My gaze moved around the room, and fell on Shasa, who was deep in concentration, hands held palms out. She was sending waves of control against the fire, but whatever or whoever directed it against us was stronger. She was shaking, and damp with sweat as much from effort as heat.
“Not her,” Ibby whispered. “Her.”
I turned and met Janice Worthing’s calm, kind eyes—only in that instant they weren’t calm, or kind. Only blank with calculation. And I felt something go still and very quiet inside me.
I had known. On some level, I’d been uneasy with the woman, though everything and everyone around me had given the lie to that instinct. I should have listened to my Djinn side, I realized, the cynical and mistrustful side that had refused to be swayed and charmed by her subtle use of power.

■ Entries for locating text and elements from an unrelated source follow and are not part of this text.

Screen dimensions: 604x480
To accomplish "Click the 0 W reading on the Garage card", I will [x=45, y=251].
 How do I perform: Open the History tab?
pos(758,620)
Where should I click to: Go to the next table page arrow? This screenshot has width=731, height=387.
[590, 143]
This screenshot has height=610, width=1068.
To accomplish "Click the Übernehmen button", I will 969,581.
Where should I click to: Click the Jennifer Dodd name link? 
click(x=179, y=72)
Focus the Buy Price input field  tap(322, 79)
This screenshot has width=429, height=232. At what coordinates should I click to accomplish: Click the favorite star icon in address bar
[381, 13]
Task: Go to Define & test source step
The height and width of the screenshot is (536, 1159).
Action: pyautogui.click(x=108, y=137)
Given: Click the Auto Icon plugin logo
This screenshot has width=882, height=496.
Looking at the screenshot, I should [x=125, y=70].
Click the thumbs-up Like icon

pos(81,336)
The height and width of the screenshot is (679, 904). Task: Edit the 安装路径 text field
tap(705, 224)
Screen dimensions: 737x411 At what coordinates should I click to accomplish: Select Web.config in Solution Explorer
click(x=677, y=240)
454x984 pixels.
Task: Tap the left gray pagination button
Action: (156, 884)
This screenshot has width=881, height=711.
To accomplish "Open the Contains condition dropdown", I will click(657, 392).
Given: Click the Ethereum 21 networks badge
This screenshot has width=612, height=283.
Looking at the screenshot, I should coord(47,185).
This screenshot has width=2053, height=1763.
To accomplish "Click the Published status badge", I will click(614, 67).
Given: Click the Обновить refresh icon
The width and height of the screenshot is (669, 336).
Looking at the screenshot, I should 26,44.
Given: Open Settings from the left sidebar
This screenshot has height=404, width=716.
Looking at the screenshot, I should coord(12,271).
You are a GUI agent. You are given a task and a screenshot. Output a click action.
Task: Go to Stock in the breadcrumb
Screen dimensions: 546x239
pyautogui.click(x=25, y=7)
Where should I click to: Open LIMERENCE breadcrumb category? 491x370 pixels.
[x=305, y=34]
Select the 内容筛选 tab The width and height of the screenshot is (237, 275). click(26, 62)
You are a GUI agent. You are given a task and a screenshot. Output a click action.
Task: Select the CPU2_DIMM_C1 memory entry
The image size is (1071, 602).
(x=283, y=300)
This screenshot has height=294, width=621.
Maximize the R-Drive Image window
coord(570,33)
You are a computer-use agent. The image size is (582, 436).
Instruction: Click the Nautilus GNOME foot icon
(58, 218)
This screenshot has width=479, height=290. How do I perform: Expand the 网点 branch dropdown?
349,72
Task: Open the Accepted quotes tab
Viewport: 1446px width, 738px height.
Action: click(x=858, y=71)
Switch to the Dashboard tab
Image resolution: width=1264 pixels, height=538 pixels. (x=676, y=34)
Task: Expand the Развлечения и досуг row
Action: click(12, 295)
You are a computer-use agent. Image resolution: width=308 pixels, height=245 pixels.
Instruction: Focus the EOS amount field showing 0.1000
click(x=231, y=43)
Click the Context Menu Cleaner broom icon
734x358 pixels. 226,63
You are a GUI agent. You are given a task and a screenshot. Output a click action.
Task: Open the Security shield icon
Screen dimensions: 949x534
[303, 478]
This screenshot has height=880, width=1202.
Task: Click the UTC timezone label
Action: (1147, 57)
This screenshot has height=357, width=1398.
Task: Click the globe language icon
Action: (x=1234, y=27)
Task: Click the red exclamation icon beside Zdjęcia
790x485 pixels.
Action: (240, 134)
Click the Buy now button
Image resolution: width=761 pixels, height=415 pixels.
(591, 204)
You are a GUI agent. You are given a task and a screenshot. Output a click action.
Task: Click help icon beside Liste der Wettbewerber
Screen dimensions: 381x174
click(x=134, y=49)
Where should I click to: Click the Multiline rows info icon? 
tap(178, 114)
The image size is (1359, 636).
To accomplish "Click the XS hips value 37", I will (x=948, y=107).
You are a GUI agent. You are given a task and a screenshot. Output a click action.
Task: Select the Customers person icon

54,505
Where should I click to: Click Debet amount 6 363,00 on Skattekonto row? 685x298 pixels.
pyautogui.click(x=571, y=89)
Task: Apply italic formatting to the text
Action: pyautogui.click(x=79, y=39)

Janice Worthing had been the traitor in the heart of the school, and no one, not even Marion, had suspected her. I wondered how long she’d been waiting to strike—months, maybe years. Maybe she’d been an early convert of Pearl’s, or maybe she’d simply been for hire. She didn’t, even now, strike me as a true believer—more of a mercenary.
She was holding little Elijah, the youngest of the children, in her arms. He’d been sent into a deep artificial sleep; to all appearances, her cradling of his body was gentle and protective, but suddenly I saw it differently.